I guess what I am saying is we need to look at these use cases where local caching is needed and look at solving those scenarios to make SOA practical as something more than Mainframes, FTP and proprietary flat file formats handled SOA 20 years ago. I like any platform, SOAP, XML and Schema much better than those days and we can take SOA to another level IF we have practical guidelines for those looking for direction and leadership.
Friday, May 28, 2004 12:47:25 AM UTC
I've read a ton of papers on SOA (and i agree with Dennis about real implementations) and this concept of application data isolation is a very popular one but has cause a few questions for me (performance has never been one of them).

1. If you currently live in a unified data scenario (as I do) is it absolutely necessary to migrate from this architecture in order to have any benefit from SOA? Seems like I could enforce strict policy about accessing data via designated services only even though the data is in the same store (maybe i hide the database from everyone and pretend.. lol). It just seems like a huge task to do this, but maybe its a matter of now or later?

2. How do you handle referential integrity? Not for deletes mind you, but for actual pointing to a record. For instance you said, "If you decide to throw out you own customer service and replace it with a wrapper around Siebel, your invoice service will never learn about that change". To be perfectly honest, I don't think this is as easy as you make it sound. If I make an invoice for a customer, what is stored in the invoice to indicate to me which customer it's for? Some sort of identity for the customer? Where is this identity generated from? My guess would be from the CRM service (which is my own, home grown system). So here we are with a pointer in the invoice system that can used by the CRM service to find the customer.

All is good.

But now we wipe out our CRM implementation and replace it with CRM-X. What just happened to the pointer sitting in the invoice system? It has become invalid because CRM-X assigns keys to records a different way (say with a GUID rather than an int). Unless your contract defined the customer key in a VERY general way (say a string?) you could have issues here right? Maybe this is rule #1 when defining a contract? But my guess is that the tendency of most people will be to define the contract in terms of what they have at the moment.

No problem (assuming we defined our contract right).

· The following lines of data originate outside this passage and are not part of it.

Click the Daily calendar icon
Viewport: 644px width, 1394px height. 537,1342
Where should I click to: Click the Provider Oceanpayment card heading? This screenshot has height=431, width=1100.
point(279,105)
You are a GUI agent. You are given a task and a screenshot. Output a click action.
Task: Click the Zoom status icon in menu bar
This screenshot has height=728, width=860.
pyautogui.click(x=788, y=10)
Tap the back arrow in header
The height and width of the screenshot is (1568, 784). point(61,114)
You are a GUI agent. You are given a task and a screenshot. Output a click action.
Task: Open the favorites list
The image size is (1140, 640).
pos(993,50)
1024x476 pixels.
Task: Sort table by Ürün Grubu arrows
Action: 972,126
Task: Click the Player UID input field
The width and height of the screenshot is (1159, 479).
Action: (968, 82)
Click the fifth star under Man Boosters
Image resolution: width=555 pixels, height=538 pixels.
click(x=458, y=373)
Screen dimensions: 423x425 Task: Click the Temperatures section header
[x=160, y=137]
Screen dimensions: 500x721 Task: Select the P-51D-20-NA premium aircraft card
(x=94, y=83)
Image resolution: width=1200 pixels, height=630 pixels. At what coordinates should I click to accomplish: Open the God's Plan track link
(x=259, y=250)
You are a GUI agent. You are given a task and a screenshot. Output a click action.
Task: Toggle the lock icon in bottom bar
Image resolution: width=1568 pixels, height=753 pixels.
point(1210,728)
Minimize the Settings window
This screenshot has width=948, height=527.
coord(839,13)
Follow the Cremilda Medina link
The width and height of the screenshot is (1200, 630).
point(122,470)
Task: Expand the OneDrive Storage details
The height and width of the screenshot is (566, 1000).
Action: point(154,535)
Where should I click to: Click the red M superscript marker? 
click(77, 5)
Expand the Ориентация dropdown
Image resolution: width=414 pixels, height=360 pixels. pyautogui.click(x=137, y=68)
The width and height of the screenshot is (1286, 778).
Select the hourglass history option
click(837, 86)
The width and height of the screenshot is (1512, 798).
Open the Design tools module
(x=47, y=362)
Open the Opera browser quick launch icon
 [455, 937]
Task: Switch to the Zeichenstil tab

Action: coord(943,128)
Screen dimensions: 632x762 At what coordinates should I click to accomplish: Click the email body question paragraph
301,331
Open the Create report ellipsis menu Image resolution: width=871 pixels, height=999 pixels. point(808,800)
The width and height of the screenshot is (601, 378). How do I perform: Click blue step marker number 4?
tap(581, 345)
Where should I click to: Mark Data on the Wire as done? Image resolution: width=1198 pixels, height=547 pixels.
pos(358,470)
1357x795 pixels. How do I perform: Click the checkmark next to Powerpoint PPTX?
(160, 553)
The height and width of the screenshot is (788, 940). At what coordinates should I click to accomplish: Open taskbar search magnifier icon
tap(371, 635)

When we import the data into CRM-X we just preserve the old key as some meta-data that can be used to map from the key the invoice system has. But now I have to decipher the key and determine which system it was from in my service and then load the data based on a different mechanism (this is wrapper you mention)... seems like a lot of work, but manageable. And I suppose if CRM-X defines a key in similar terms (say an int) I could just force my old keys into the new system and forget about the mapping all together. Hrmmm not bad. But I just think that there is a ton of potential for just as much entangling either way... but I guess the good thing is that you're only untangling in one place.

There is also the small issue that if you display the key anywhere in the consuming application you would end up with a noticeable change which may cause confusion. A list of int-based record id's in a list all of sudden starts counting in GUID... so be sure to never display keys anywhere in an application.

There is a lot to think through and to un-learn before you can do this for real... which is where an example implementation would some in handy because it would help you avoid making any of these mistakes.

I think I just talked myself down off the ledge here... but since I took all this time writing this ramble... I’ll post it. :)

Maybe I’ll think of something else later... work to do now.